Ruido, mucho ruido

“Hubo una epidemia de tristeza en la ciudad. Se borraron las pisadas. Se apagaron los latidos. Y con tanto ruido... no se oyó el ruido del mar”, dice la letra de una hermosa canción de Joaquín Sabina, que me atrevo a citar, aunque hubiese preferido unas letras con el ritmo de una samba para festejar.

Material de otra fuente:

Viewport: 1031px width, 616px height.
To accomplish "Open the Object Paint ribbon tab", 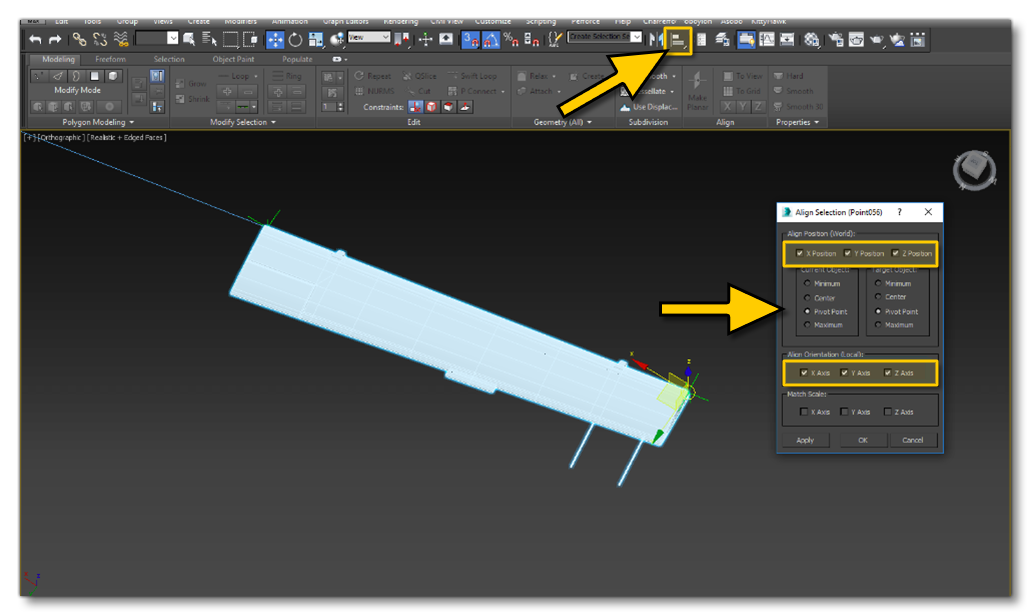I will coord(233,60).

Lo digo porque estoy escuchando ruido, mucho ruido, como si estuviéramos en el final. Había una enorme ilusión que después del partido con México entró en estado de reposo. Luego, Estados Unidos la golpeó y después el traspié en Costa Rica abrió balances anticipados. Me parece válido que un proceso que involucra a la nación en la mayor ilusión futbolística, que es asistir a un Mundial, provoque reacciones dialécticas, unas acertadas, otras apasionadas, pero no creo conveniente participar en fomentar un ambiente de desánimo, porque su aroma se esparce y termina por impactar negativamente en el espíritu de la selección. No puede estar prohibido cuestionar, sin embargo, no he dejado de creer que esta selección no pueda clasificar y mientras lo sienta va mi apoyo desde esta tribuna, desde las gradas del estadio, desde el asiento de mi casa, donde sufro o gozo los partidos y desde la energía con la que les hablo a quienes converso de fútbol. Los momentos críticos deben servir para buscar soluciones y superarlos. No se trata de vender falsas ilusiones. En ello hay que ser claro, como canta el mismo Sabina “que no te vendan amor sin espinas, que no te duerman con cuentos de hadas”. El camino es cada día más rocoso y minado, pero tampoco está cerrada la vía por derrumbe. Igual me parece que si me pongo a mirar a mi alrededor, o arriba o abajo para ver la trayectoria y el nivel de otros competidores superiores para justificar nuestra posición, entonces hay que apagar la luz e irnos. Hay muy pocos logros de la humanidad que no se consiguieran con una pócima de ilusión: ¿no fue ello lo que permitió que Julio Verne imaginara un imposible mundo que hoy ha sobrepasado su quimera? ¿No fue también la ilusión la que impulsó a Bill Gates o Steve Jobs a dar marcha desde el garaje de sus casas a unos proyectos que al materializarse influyeron e impactaron nuestro mundo?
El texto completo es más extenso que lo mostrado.